» EXCERPTED TEXT:
====================

Friday, January 17, 2014

Modest, Plain, Ugly, Oppressed


I want to talk about this because I've seen it so much. I'm probably going to go all over the place, but let me get this out anyway. I'll watch a video on a lovely new way to wrap my scarves, or a blog post of someone explaining why they cover and, somewhere in the comments, there is almost always someone who does not want to understand. Somewhere, there is someone who feels the need to express their ignorance.

The first is one I often see in response to ladies who say they cover for modesty. These ladies, every one of them, look beautiful in their coverings and usually their coverings are beautiful garments on their own. The comment is often one of confusion, someone who did not realize that modest does not have to be plain. Plain, in my understanding, is neutral colors, no adornments, simple shapes and lines. Plain is not fancy and not decorative, it is muted and simple and practical. Modest does not have to be those things. Modest can be bright, it can be decorated, patterned, flattering. Modest can be decorous while still being pretty, while still allowing one to express one's self. Separate those two in your mind right now. Plain is modest, but modest does not have to be plain. Pretty and beautiful are not the opposite of modest.

There is more at work in dressing in a modest fashion than just covering up your skin and hair. You can dress modestly and not cover you hair. You can dress modestly and wear pants. You can dress modestly and still have lovely jewelry. Modesty is personal. It's owning your body. It's recognizing that you are a sacred being and holding that being sacred. It is being comfortable in how you dress, in how you move, in what you do. That, in and of itself, is beautiful. When you do that, when you own your self, everyone around you can see that beauty. And that's where the ignorant comments come in. If someone thinks a lady dressing modestly is beautiful, then that lady must be doing something wrong, something not modest, to make someone think that. Those people are looking at the wrong thing. It's not about the outward appearance at all. A woman who feels confident, secure, and happy looks beautiful. That is her spirit, her self that you are seeing, that you are recognizing as beautiful.

====================

» MATERIAL PROVIDED:

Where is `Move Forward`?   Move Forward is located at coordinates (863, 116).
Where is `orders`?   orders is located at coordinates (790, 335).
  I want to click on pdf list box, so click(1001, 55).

====================

» PARTS OF THE EXERCISE:
• 1. Transcribe the passage of the post on modest dress between "The first is" and "opposite of modest.", inclusive.
• 2. Continue the post on modest dress with the part that comes after its final sentence.
The material above stands apart from the post on modest dress.

» ANSWERS:
• 1.
The first is one I often see in response to ladies who say they cover for modesty. These ladies, every one of them, look beautiful in their coverings and usually their coverings are beautiful garments on their own. The comment is often one of confusion, someone who did not realize that modest does not have to be plain. Plain, in my understanding, is neutral colors, no adornments, simple shapes and lines. Plain is not fancy and not decorative, it is muted and simple and practical. Modest does not have to be those things. Modest can be bright, it can be decorated, patterned, flattering. Modest can be decorous while still being pretty, while still allowing one to express one's self. Separate those two in your mind right now. Plain is modest, but modest does not have to be plain. Pretty and beautiful are not the opposite of modest.

• 2.
Similarly, plain does not have to be ugly. Plain is also beautiful. Have you ever seen someone in a black abaya and a white hijab? Is that not plain? Is that not also beautiful? I've spent a good deal of time in Amish and Mennonite markets. Ladies in simple dresses, some are colored in pastels or patterned in delicate flowers depending on the community, with hair twisted up and a prayer cap pinned on top. They are happy, confident, in control of their bodies. They are beautiful. Separate that in your mind too. Plain does not mean it must be ugly.

Now, there is a sort of catch 22, and that also seems to be where some of these comments I see come from. Part of being modest or plain is not drawing attention to yourself. In this modern world we live in, anything different draws attention. That is just the reality of this age. Modest dress gets attention because it is different. It is not what everyone else is doing, so people notice it. That does not mean that the person dressing modestly is doing something wrong. That means you are perceiving them through your own standards, through the standards that society says you should have. It's not your fault, don't feel bad. Just stop judging those who are different, ok?

The last bit...that's always the tough one. I see it all the time, most often in response to a Jewish woman who says she covers her hair for her husband or to a Muslim woman who says she covers because her faith tells her to. "For your husband" carries with it the incorrect belief that she does it because her husband told her to, and that is oppression. Yes, that is. If your spouse says he wants you to dress a certain way and there are consequences if you don't, that is oppression. If your spouse asks you to dress a certain way without consequences and you want to do it to please him, that is not oppression. In the same way that your spouse asking you to make him a sandwich and you do it because you want him to eat and you know full well he would get up and do it on his own if you didn't is not oppression. If your religion advises you to dress a certain way for the benefit of your spouse and you love your religion and you think it's a beautiful gesture for your spouse, that is not oppression. So many people seem to not understand this. When you do something because you want to do it, because it means something to you, it is not oppression. It is taking an idea, a recommendation, an ancient law even, and deciding to embrace it and to make it your own and deciding it is relevant in your life. That's not oppression, that's making a decision.

I was watching this video. At about a minute and thirty, they discuss why they cover. She said "look at us. Do we look oppressed?" Of course not! They look beautiful and happy and so in touch with why they do it. I saw a comment (on a different video) where someone was going on and on about how sad she was for the lovely lady who was only explaining why she veiled, how it was a beautiful thing she did for her husband. The commentator said something along the lines of 'if it's not oppression, the men would do it too.' In some cultures, the men DO do it too! Jewish men might wear a kippah, the Qur'an has instructions for both men and women to dress modestly, Amish and Mennonite men may have dress restrictions, the requirement of Sikh men to wear a turban is the biggest example of this. It's not all on the women. Once again, people need to stop judging a culture from their own standards.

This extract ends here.